E há ainda uma curiosa investida ao tom cômico que invade o nonsense de muitas situações e transforma tudo num jogo de humor negro delicioso. Certa comemoração da personagem de Havana – bye Micah! – numa dada cena é desde já uma dos momentos mais abismais do ano, alegremente aterrador na maneira de olhar para as atitudes dessa mulher. Referências e indiretas sobre figuras reais do universo hollywoodiano são disparadas pelo filme sem concessões, tiradas engraçadas e de um sarcasmo que poucas vezes se vê tão descaradamente num filme. 

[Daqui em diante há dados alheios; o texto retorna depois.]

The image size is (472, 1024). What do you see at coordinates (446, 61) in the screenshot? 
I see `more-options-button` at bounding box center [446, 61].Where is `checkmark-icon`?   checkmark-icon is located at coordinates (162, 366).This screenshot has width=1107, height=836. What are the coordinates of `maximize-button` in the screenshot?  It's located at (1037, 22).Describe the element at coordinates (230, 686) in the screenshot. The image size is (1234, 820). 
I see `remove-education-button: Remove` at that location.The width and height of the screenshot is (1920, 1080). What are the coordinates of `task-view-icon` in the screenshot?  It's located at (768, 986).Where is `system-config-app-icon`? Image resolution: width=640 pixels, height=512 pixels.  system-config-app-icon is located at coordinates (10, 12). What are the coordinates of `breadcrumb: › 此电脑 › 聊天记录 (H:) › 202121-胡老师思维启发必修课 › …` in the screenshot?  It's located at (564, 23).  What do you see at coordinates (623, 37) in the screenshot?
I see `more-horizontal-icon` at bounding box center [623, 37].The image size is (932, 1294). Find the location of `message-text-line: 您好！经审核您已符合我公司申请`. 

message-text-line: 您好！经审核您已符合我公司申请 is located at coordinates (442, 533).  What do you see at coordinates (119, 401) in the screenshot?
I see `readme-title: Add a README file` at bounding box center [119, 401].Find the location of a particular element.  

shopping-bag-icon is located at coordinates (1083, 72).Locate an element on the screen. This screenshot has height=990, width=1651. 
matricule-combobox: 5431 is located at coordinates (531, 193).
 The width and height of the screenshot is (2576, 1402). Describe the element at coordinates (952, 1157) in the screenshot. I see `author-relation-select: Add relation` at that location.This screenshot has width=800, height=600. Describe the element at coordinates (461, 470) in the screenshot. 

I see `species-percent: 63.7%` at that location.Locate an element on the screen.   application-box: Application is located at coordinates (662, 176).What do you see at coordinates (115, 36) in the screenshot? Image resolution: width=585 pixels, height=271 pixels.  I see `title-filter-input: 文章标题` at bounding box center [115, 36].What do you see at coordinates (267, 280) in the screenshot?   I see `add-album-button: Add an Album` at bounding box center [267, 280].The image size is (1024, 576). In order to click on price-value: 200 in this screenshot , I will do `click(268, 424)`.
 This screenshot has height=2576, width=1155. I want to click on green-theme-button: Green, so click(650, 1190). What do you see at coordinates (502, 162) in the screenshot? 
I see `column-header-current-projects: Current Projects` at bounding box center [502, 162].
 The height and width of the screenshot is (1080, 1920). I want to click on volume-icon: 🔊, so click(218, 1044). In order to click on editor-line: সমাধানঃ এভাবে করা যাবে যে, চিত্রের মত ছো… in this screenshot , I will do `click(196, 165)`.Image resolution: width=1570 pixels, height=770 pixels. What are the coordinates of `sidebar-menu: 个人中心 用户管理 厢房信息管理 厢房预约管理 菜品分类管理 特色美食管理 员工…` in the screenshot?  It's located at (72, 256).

Com Mapas para as Estrelas o diretor canadense acaba seguindo os caminhos naturais de um filme taxativo, mas mantém em alta os tons de cinismo. Pode parecer pouco, mas nas mãos de Cronenberg isso vira um jogo perverso (e delicioso de acompanhar) que só expõe as mazelas de certo círculo vicioso no mundo das artes cinematográficas. Se num filme como Cosmópolis, para ficar num exemplo recente, há algo de muito mais provocador e complexo sobre o muno do dinheiro e seus atores, aqui o propósito do olhar é menos pretensioso, mas o resultado não deixa de ser recompensador.